When you write out the listing, keep every character and omit the pictures.

══════

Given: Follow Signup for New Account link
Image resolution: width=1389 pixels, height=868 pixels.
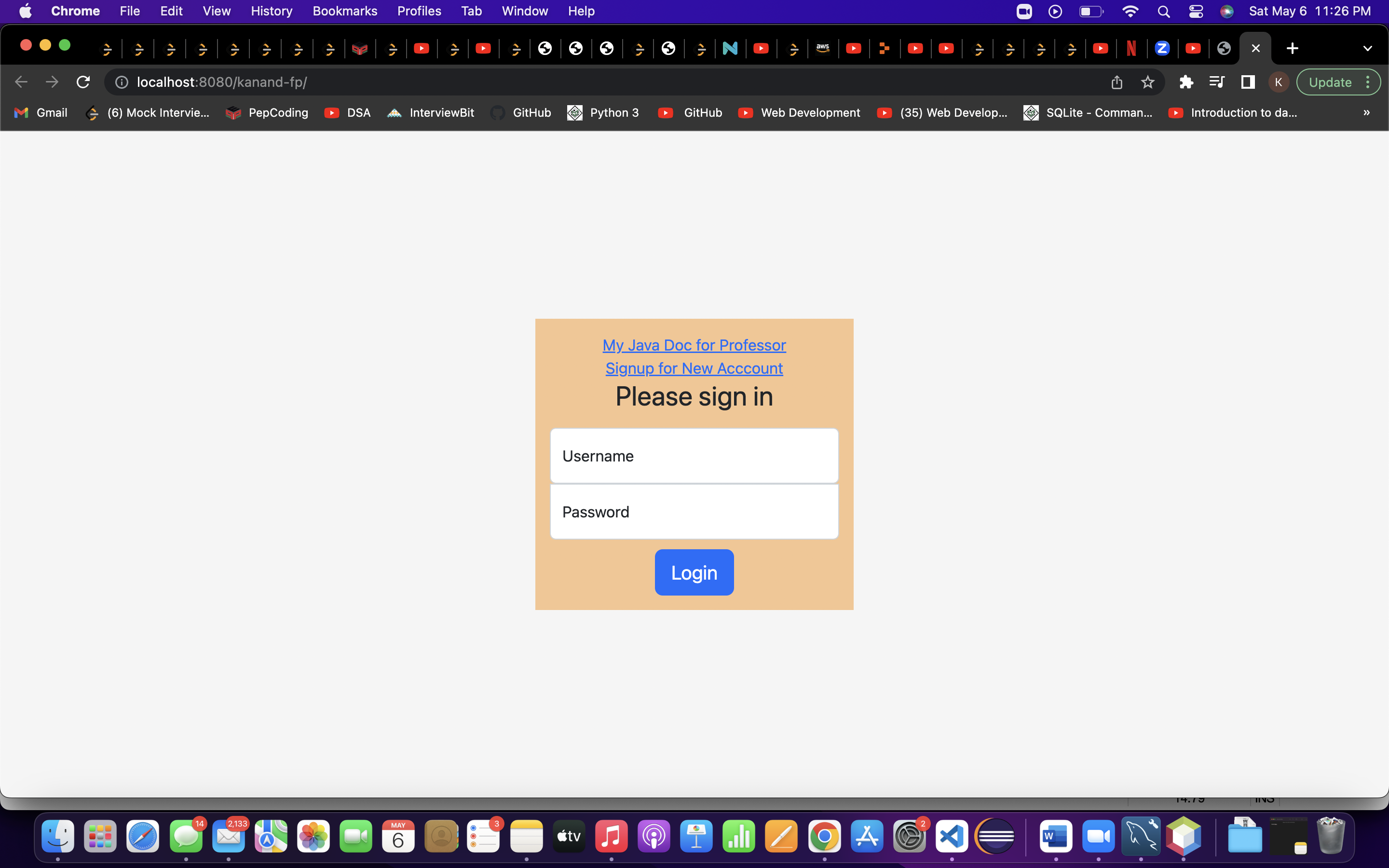Looking at the screenshot, I should tap(694, 368).
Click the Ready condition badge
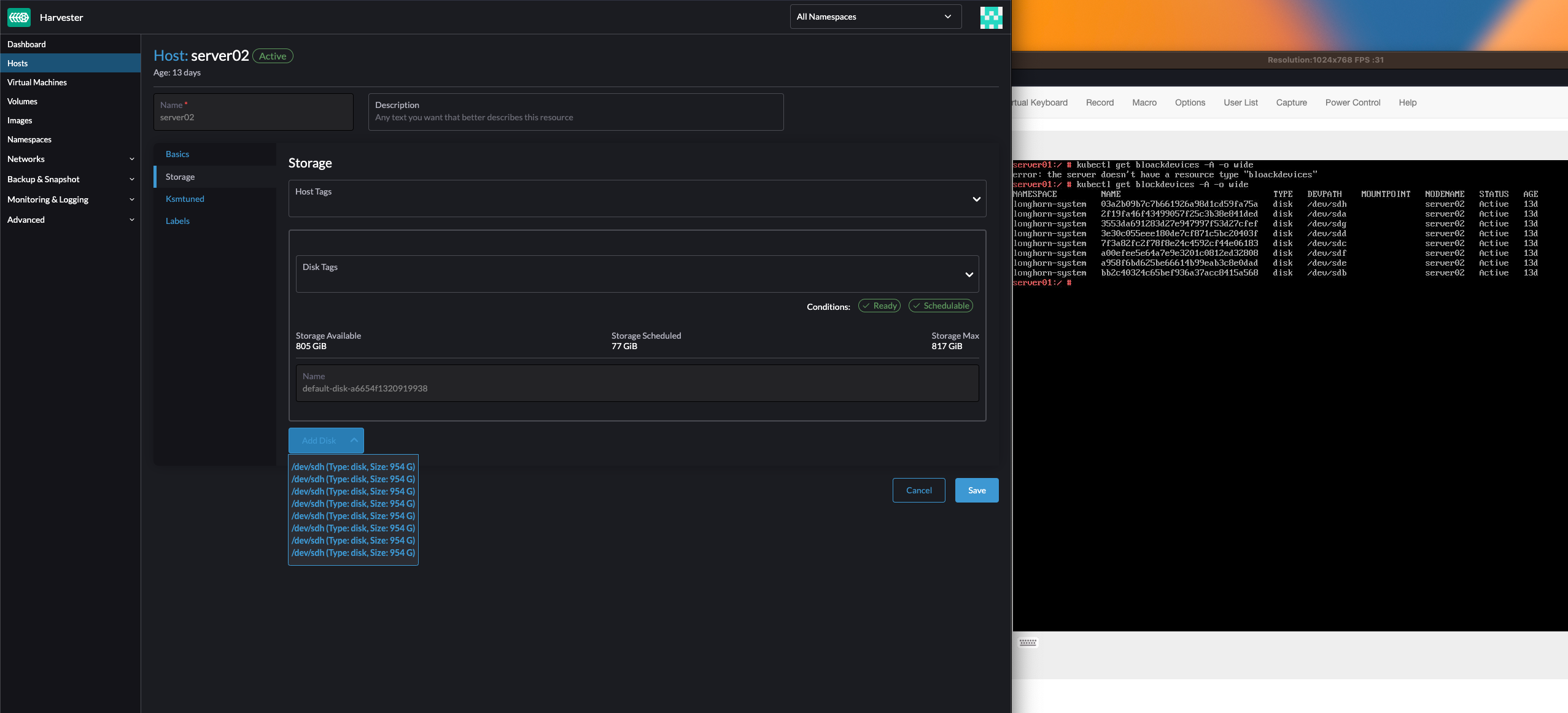 [x=879, y=306]
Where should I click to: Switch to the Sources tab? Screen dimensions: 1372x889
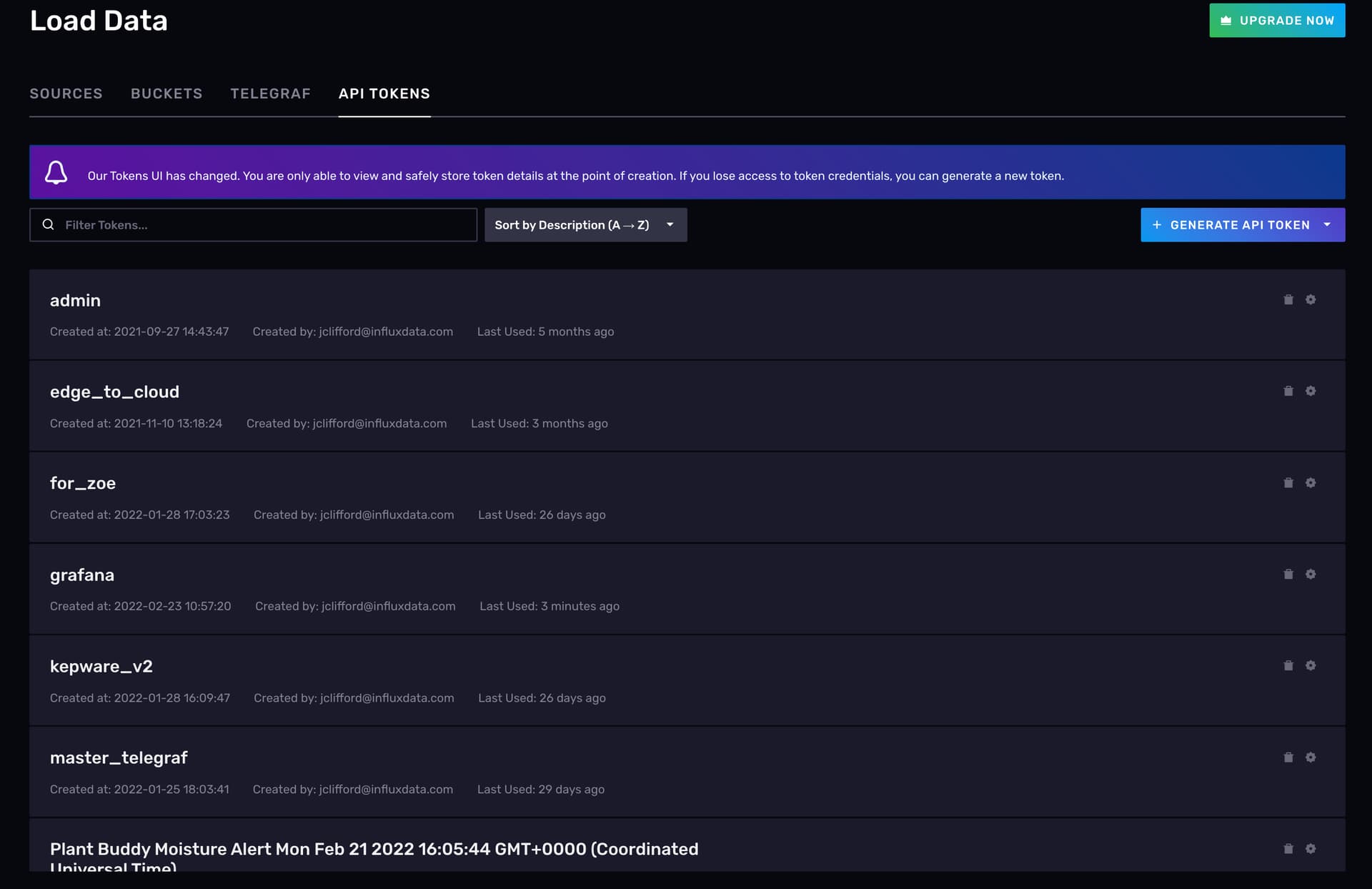[x=66, y=94]
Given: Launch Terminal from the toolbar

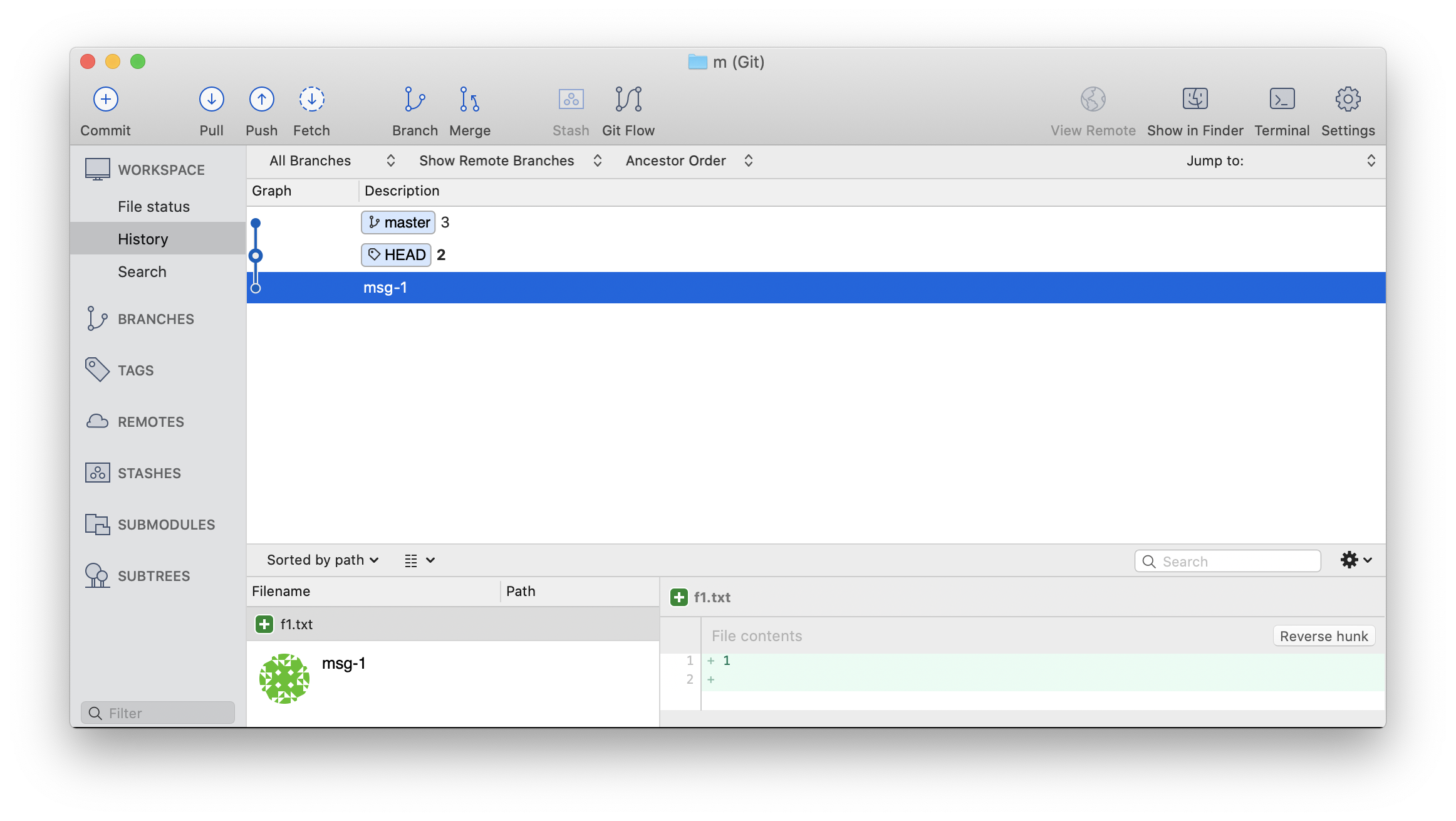Looking at the screenshot, I should [x=1282, y=100].
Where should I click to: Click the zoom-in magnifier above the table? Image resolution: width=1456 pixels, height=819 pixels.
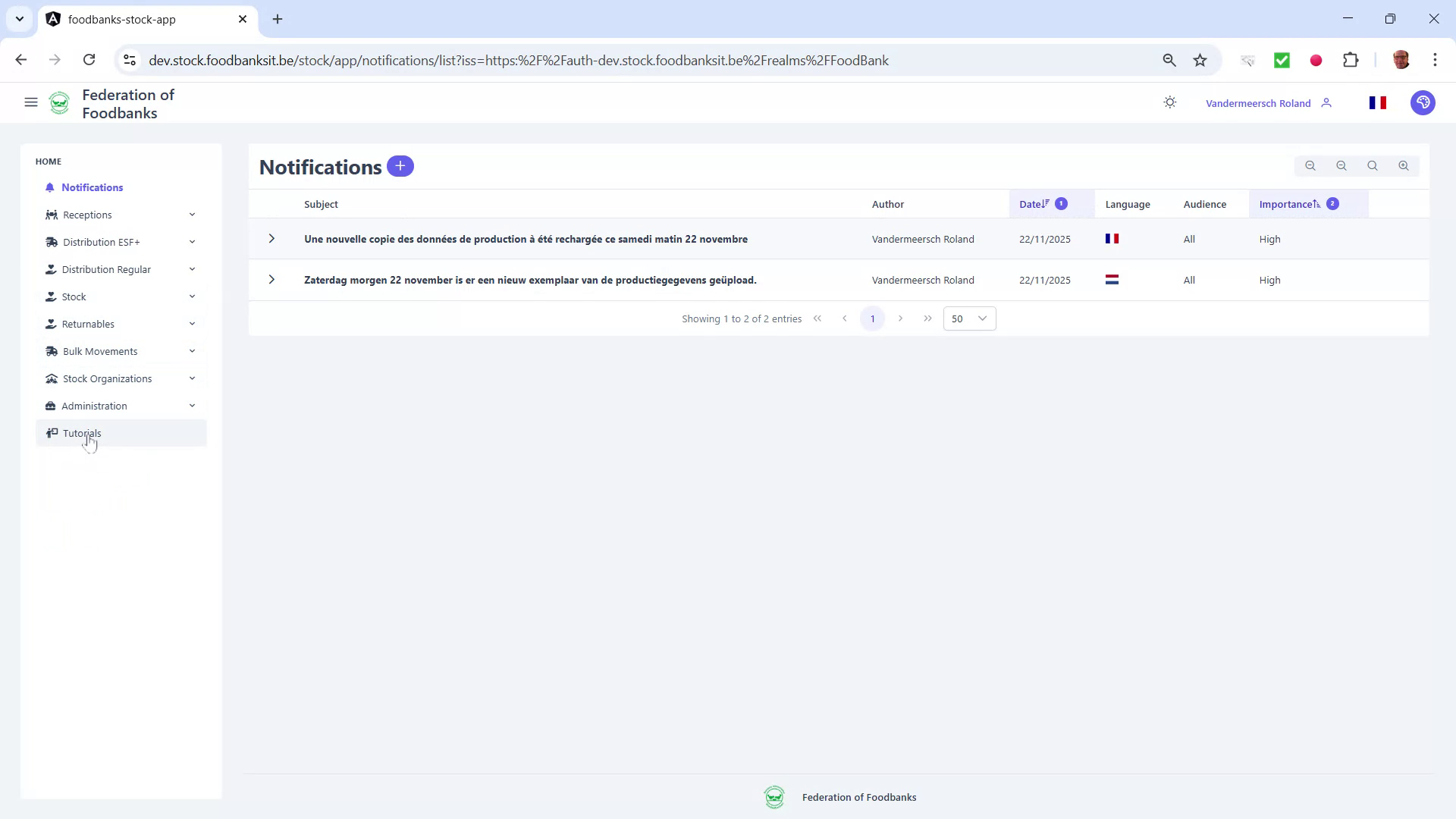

══════

_FINISHED EXERCISE:_
Given: Follow Signup for New Account link
Image resolution: width=1389 pixels, height=868 pixels.
Looking at the screenshot, I should tap(694, 368).
Click the Ready condition badge
 [x=879, y=306]
Where should I click to: Switch to the Sources tab? Screen dimensions: 1372x889
[x=66, y=94]
Given: Launch Terminal from the toolbar

Looking at the screenshot, I should [x=1282, y=100].
Where should I click to: Click the zoom-in magnifier above the table? Image resolution: width=1456 pixels, height=819 pixels.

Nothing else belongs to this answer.